28 For which of you, intending to build a tower, sitteth not down first, and counteth the cost, whether he have sufficient to finish it? 

For many of us, we don’t sit down and out the cost before we set our goals.  Can we realistically expect to read for an hour a day?  Some can, but many can’t.  What is the solution?  Perhaps it would help to set shorter term goals.  Is it better to set goals quarterly? monthly?  or daily?  We could avoid some of the personal guilt or frustration that comes when we fall short of our goals if we will simply “count the cost” before we begin.  Many of us think we can accomplish more on a day to day basis than we really can, but we underestimate what we can accomplish in a year if we have daily habits that contribute to our goals.   

Some people use the acronym SMART when they set goals.  The “R” in SMART reminds us to set reasonable/realistic/rational goals.  Part of what makes a goal reasonable is for us to look carefully at what it will take to meet that goal and evaluate if we really have time each day to do those things which will develop into habits that will lead to success.  

How do we apply this to scripture study?  Elder Richard G. Scott said:

"Don’t yield to Satan’s lie that you don’t have time to study the scriptures.
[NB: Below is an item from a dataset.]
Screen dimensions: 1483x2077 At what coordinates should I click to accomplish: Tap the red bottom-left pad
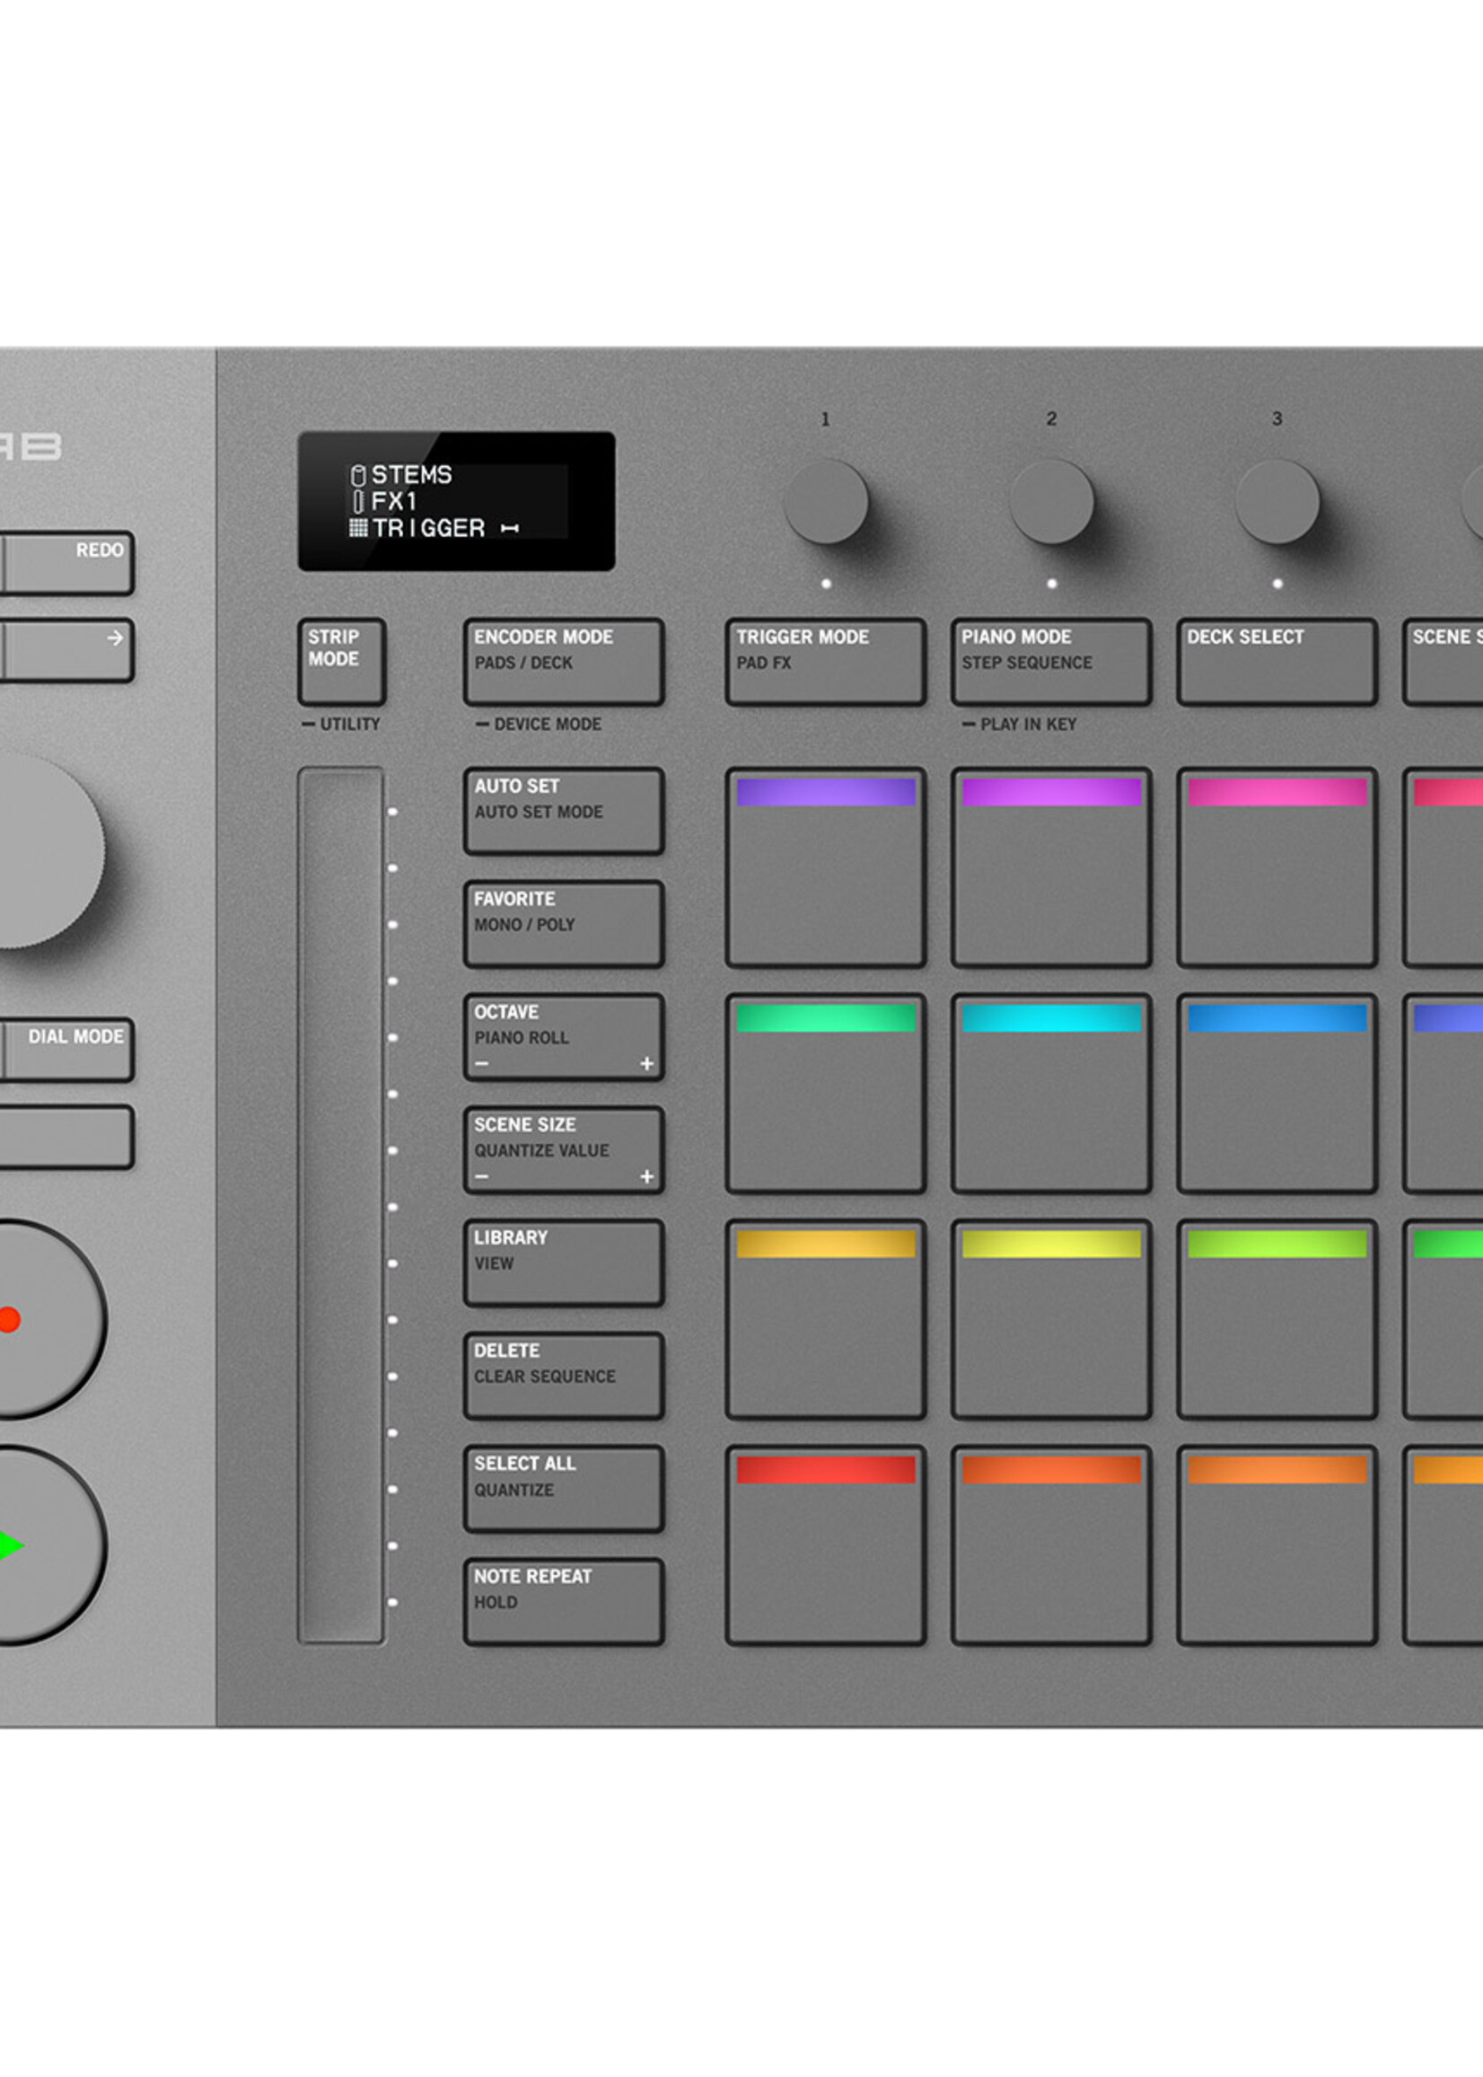point(826,1545)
Choose to take time to study them. Feasting on the word of God each day is more important than sleep, school, work, television shows, video games, or social media. You may need to reorganize your priorities to provide time for the study of the word of God. If so, do it!" (Richard G. Scott, "Make Exercise of Faith Your First Priority", October 2014 LDS General Conference)

It all comes down to this simple phrase:  Win the Day!